Cuando yo era niña, uno de mis cuentos favoritos se titulaba “La mano peluda”. Era una historia larga y muy entretenida acerca de una niña remilgosa con la comida (¡como yo!) que tenía una gatita que se llamaba Fererica (¡como mi gatita!) y que vencía a un ogro con mucho ingenio y un recurso ligeramente extraño y anacrónico. Lo más extraño del cuento de “La mano peluda” es que la única persona que se lo sabía era mi mamá. Cuando creí y quise buscarlo me encontré con varias versiones de “La mano peluda”, que al parecer es un personaje típico de los cuentos tradicionales españoles, pero ninguna de esas historias se parecía a la que me contaba mi mamá. Frustrada, le pregunté al respecto a mi papá y me enteré de un oscuro secreto: “La mano peluda”, lo mismo que otros de mis cuentos favoritos (por ejemplo, algunas de las aventuras más delirantes del Tío Conejo y el Tío Coyote) no estaban en las antologías porque se los habían inventado al vuelo él y mi mamá (mi papá, los del Tío Conejo y el Tío Coyote; mi mamá, los que tenían gatitos, ogros, manos peludas y estructura como de cuento de hada). Según mi papá, al ser yo una escuchadora de cuentos insaciable, a veces tenían que añadir episodios o personajes más de mi gusto a cuentos ya conocidos, y a veces de plano tenían que inventarse historias completas. Eso explicaba por qué no encontré nunca la variación de Ricitos de Oro y los Tres Gatitos, pero no por qué tenía (tengo) tan vívida la imagen de un libro del que me la leían. Eso también me lo explicó mi papá: de niña me gustaba que me leyeran historias, no que las inventaran. Así que fingían leerlas de mis libros (total, yo todavía era una completa analfabeta, así que no me daba cuenta de nada). El problema era que yo tenía muy buena memoria, así que luego les pedía que las volvieran a contar y me enojaba si cambiaban el orden de los acontecimientos o si variaban detalles. Claro, ellos pensaban que eso era señal de que yo era una chiquilla inteligentísima, por encima del promedio; pero ustedes y yo sabemos que eso piensan toooodos los papás y que es una característica de toooodos los niños y niñas, ¿cierto? (así que no hagan el oso presumiendo que su hijo es niño índigo, violeta o azul pastel sólo porque les maravilla lo bien que hace algo: muy probablemente lo hacer exactamente igual que el resto de los chavitos de su edad).

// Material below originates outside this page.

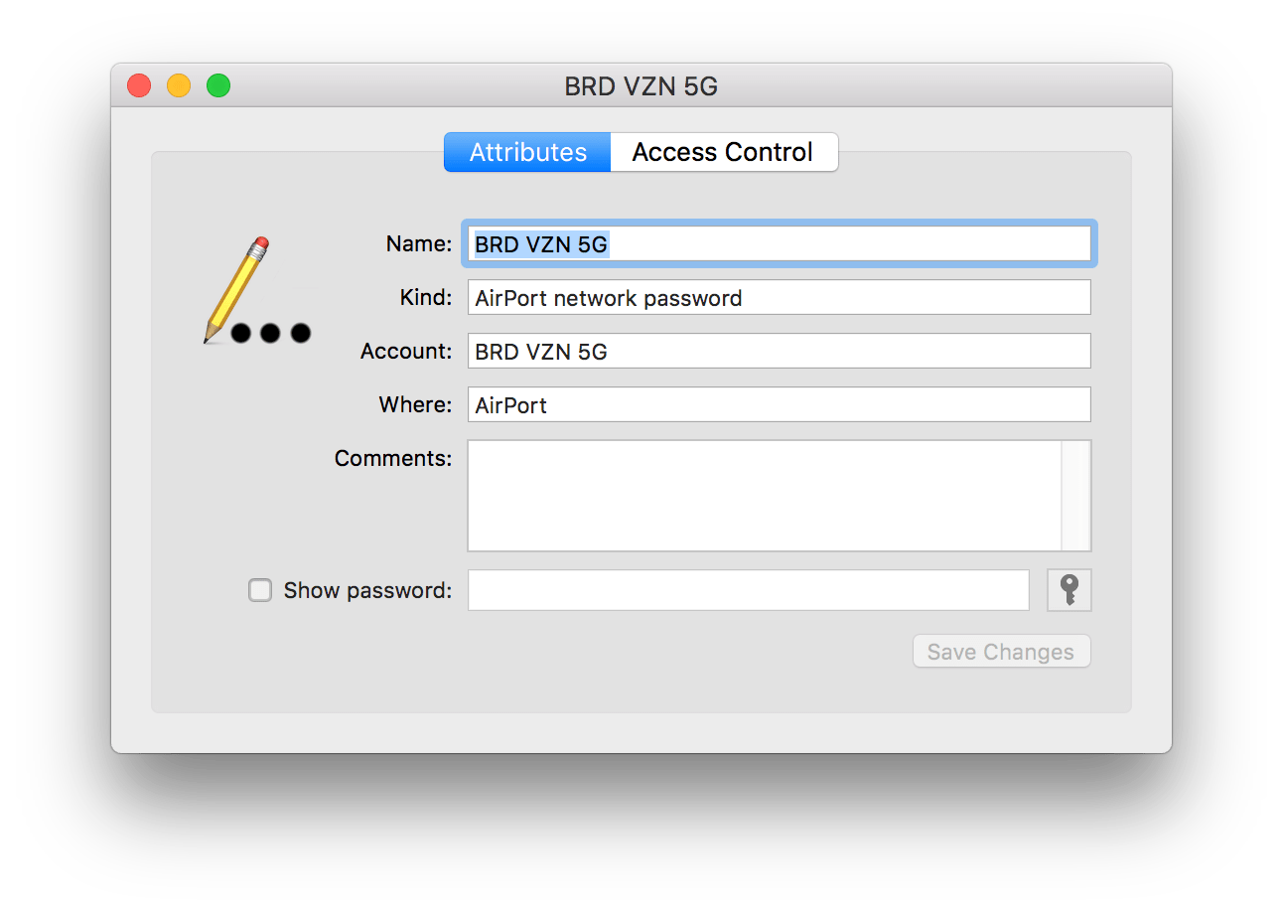Focus the Account field
1283x912 pixels.
click(x=779, y=351)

En fin, lo importante de esta historia no es la inocencia de mis padres con respecto a mi brillantez. Ni siquiera se las cuento por la importancia de leerle (o inventarle) historias a los niños. Lo que les quiero compartir es un resultado colateral: el encanto que tiene hoy para mí poder disfrutar de esas historias que son exclusivamente mías. Por desgracia, mis papás jamás las escribieron; pero varias de ellas están indelebles en mi memoria, y me emocionan tanto que creo que todos deberíamos tener alguna. Como papás, mamás o tíos, bien que podemos irle creando historias especiales a los niños y niñas que amamos, ¿no? No se trata de que sean el próximo Harry Potter: basta con que sean sólo suyas. Ya si luego se derraman hacia otras imaginaciones, como en su momento hizo Alicia en el país de las maravillas, pues genial. Pero incluso si no, esas historias harán feliz a alguien por mucho tiempo.
Hablando de eso, acabo de leer los cuentos que un papá escribió para una sola niña, pero que ella, al crecer, decidió compartir con más gente. Se trata de una colección bellísima, Cuentos desde la cárcel, de Alberto Sánchez Mascuñán, publicada por JP y el Consejo Nacional para la Cultura y las Artes. El autor, como se pueden imaginar, estaba en la cárcel: había dejado España cuando la guerra civil pero había vuelto a su patria a luchar contra Franco y lo habían apresado. Estuvo en la cárcel durante 16 años. Y desde ahí le escribió cuentos a su hijita Blanca, que lo esperaba en México. Blanca los guardó durante muchos años y, ya adulta, decidió compartirlos. Los lectores tenemos la gran suerte de que esta edición facsimilar respeta el formato sencillo y amoroso de los libritos originales. Leerlos es asomarnos a un amor muy grande, el de un papá que quisiera contarle esos cuentos a su hija pero la tiene lejos. No son historias complejas o de esas que revolucionan el mercado editorial cada seis meses (para dejarlo tal como estaba antes), pero son historias emotivas y sinceras. Una pequeña colección que vale la pena tener en casa. Y -¿por qué no?- emular con nuestra propia imaginación y nuestro propio corazón, para que nuestros niños también tengan sus propias historias secretas.